■ **Exercise description**:
Your answer should consist of each line below that includes the word "computer".

■ **Source data**:

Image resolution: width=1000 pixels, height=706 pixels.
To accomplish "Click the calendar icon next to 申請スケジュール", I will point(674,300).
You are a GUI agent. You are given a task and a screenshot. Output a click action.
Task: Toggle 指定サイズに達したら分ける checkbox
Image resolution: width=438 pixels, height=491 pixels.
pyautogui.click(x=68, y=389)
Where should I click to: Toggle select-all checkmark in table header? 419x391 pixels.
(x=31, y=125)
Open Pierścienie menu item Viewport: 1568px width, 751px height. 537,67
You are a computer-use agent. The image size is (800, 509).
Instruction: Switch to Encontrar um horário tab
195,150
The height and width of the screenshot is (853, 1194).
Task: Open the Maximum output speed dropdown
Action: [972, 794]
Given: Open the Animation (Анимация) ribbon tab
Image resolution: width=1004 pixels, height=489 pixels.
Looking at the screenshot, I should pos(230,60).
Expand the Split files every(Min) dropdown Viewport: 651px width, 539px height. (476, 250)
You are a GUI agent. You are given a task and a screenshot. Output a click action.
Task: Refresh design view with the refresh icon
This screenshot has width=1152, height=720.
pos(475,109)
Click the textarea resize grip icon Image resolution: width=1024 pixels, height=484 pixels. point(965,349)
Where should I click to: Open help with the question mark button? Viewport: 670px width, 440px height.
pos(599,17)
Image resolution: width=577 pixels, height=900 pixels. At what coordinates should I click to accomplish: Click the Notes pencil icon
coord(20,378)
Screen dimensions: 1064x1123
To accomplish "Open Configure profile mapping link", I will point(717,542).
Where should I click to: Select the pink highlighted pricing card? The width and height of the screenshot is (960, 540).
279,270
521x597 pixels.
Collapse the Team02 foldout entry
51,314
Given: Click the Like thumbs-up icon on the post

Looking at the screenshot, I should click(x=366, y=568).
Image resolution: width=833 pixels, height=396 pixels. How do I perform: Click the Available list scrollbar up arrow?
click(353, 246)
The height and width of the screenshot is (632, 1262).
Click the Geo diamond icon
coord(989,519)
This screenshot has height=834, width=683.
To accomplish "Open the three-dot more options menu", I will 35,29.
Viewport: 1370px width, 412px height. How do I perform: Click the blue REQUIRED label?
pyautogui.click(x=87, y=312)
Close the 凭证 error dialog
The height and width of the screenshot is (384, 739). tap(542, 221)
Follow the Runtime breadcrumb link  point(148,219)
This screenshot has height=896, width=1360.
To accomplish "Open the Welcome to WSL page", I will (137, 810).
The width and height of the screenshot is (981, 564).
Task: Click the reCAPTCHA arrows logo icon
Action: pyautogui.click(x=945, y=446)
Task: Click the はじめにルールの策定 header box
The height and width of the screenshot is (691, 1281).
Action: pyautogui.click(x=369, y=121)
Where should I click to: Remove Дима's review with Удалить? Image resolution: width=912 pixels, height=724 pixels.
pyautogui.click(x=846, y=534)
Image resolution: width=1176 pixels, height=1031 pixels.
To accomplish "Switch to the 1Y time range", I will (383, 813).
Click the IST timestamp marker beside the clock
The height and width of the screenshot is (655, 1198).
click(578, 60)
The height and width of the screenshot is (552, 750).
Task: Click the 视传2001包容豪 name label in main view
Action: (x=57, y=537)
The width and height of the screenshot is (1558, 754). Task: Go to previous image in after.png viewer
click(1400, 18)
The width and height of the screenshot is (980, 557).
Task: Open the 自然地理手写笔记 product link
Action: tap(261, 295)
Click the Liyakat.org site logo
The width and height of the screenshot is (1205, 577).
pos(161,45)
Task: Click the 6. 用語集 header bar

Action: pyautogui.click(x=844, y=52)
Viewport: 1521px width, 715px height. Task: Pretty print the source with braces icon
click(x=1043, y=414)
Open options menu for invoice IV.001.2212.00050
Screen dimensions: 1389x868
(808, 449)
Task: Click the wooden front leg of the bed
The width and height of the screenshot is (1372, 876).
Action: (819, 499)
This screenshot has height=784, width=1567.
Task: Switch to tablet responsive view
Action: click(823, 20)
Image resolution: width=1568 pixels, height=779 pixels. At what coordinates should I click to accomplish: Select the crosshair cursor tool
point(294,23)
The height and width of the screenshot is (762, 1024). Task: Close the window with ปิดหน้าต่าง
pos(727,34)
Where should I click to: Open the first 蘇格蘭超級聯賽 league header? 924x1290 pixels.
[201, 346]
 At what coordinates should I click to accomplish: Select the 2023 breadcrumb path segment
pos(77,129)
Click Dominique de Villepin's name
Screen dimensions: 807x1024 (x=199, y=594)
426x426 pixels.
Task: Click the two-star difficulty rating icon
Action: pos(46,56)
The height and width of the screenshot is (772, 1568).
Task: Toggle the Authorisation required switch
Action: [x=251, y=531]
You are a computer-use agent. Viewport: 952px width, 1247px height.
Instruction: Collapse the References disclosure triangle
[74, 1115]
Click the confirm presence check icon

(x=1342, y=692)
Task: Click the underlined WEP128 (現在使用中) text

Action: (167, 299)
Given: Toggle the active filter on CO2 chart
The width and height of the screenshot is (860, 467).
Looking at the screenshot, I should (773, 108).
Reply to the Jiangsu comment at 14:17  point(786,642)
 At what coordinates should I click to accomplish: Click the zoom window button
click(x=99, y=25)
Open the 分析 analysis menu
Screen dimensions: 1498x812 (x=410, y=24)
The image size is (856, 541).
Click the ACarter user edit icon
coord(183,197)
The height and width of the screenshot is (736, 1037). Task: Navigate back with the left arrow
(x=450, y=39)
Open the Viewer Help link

■ **Exercise response**:
You are a computer-use agent. The image size is (800, 509).
You are a computer-use agent. Viewport: 952px width, 1247px height.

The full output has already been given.